My wife handed me the Atlantic article Paging Dr. Luddite. I felt like I'd die if I had to read yet another article gushing over the wonders of electronic health records and all they are going to do to save health care. I grit my teeth and read it.
While the title imples that the main obstacle to better health care are those luddite doctors, the article is somewhat better rounded. Sure, there are Luddite doctors resisting EMR adoption, but the real story is more complex. Much of the current crop of health information technology falls woefully short of the functionality we need.
Everywhere we turn we're given glimpses of the promised land through the lens of those infatuated with technology:
- No matter where you show up, the health care system will have your totally secure records at hand.
- No more unnecessary or duplicate tests - every part of the system will be working off the same data set.
- Patients will be able to communicate their needs via email, secure messaging, video.
- We'll finally be able to roll out standards so that everyone gets the exactly the care they need.
Puh-leeeze! Some people been drinking the PR koolaid. Time for a dose of reality:
- Most health information technology solutions do not communicate with other vendor solutions, so the silos are still in effect.

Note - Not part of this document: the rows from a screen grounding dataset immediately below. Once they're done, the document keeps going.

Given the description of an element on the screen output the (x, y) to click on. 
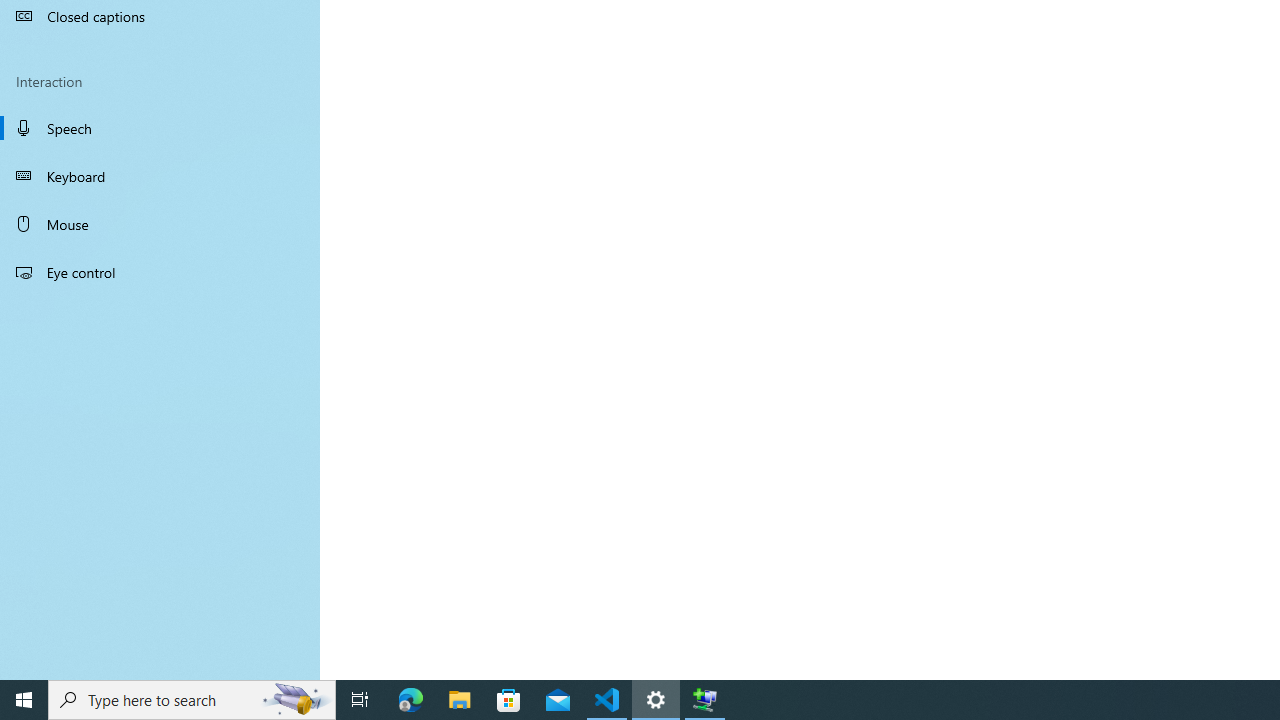
Extensible Wizards Host Process - 1 running window (704, 699)
Speech (160, 127)
Keyboard (160, 175)
Mouse (160, 223)
Eye control (160, 271)
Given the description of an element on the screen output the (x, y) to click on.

- In spite of their own hype, most elecronic health records are trumped up billing engines (as the Atlantic author correctly pointed out) and do not enable the kinds of chronic disease tracking the health delivery system desperately need to better help their patients (sure, they all say they do, but talk to the dissapointed and frustrated practices desperately trying to get reports out of most of them and you'll hear a very different story).

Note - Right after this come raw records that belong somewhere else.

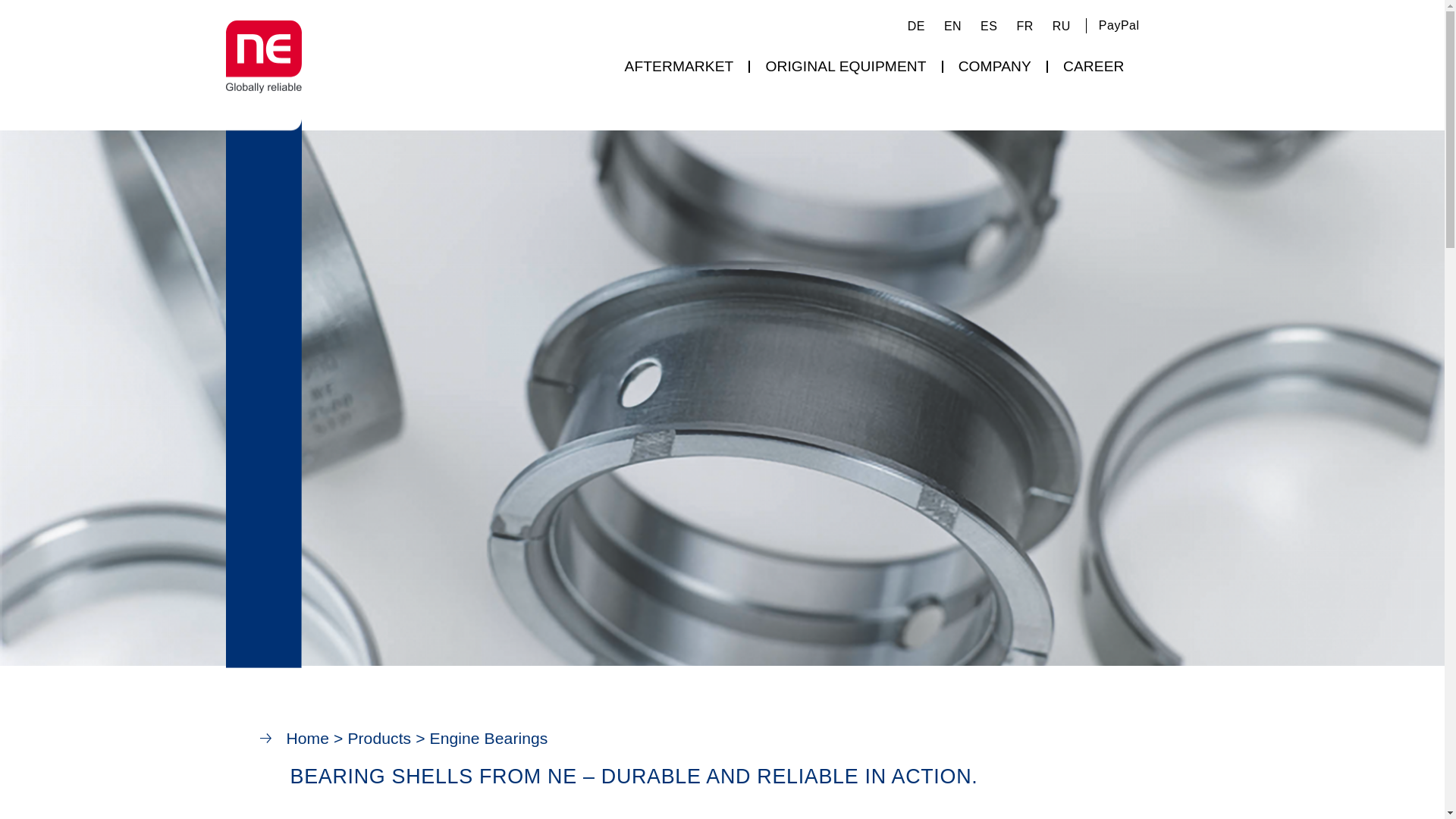
COMPANY (994, 66)
PayPal (1119, 24)
ES (984, 26)
DE (911, 26)
EN (948, 26)
ORIGINAL EQUIPMENT (844, 66)
CAREER (1094, 66)
FR (1020, 26)
AFTERMARKET (678, 66)
RU (1057, 26)
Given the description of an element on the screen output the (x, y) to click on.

- The impediment to emailing and other virtual communication with doctors is not the electronics - it is a payment system that will not support this mode of communication.
- Guideline driven standards of care are mostly based on studies of people with single conditions and exclude the majority of people with chronic conditions, leaving open the question of best practice standards for the bulk of people who have more than just one diagnosis or condition.

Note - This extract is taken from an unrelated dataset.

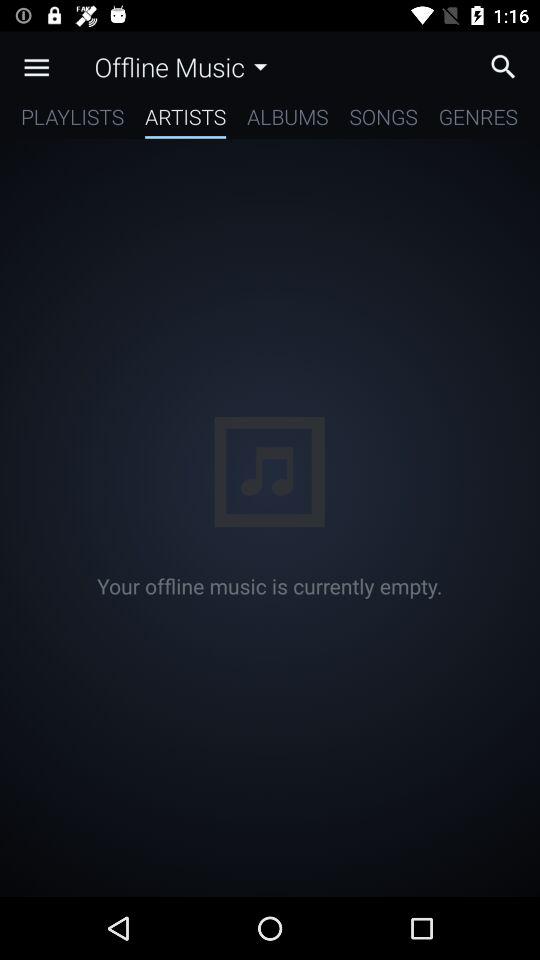
click search option (508, 66)
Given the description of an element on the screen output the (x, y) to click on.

I spent last week with a rural community health center network. They are one year into implementing a whiz-bang EMR with a great national reputation.
I listened with horror but not surprize to the woes of the senior clinical management team as they told me that their new and very expensive EMR forced them to run separate reports (from scratch) for each of their nine clinics, separate reports from scratch for each variation in the drug warfarin (there are many), and how the vendor "help desk" has crashed their system multiple times when they come in to "help." A recent crash lost an entire week of laboratory data which must now be entered anew.
They are unable to get a clean and accurate list of women who are due for a Pap test. This is due in part to the arcane and difficult workflow processes embedded in the EMR that makes it difficult to use in real time with patients, and in part due to the fact that (like almost every EMR creator) the makers are clueless about serving the real-world needs of practices that want to better manage population health.
And this is one of the "good" EMRs getting all sorts of accolades from folks in D.C. who think that EMRs are going to revolutionize care.
Electronic records hold immense promise. We need good technology to help us manage oceans of data and help our patients get the care they want and need. I want to have one that does the things described in this and all the other articles touting the benefits of technology in health care. Too bad most of the current crop doesn't deliver on the hype.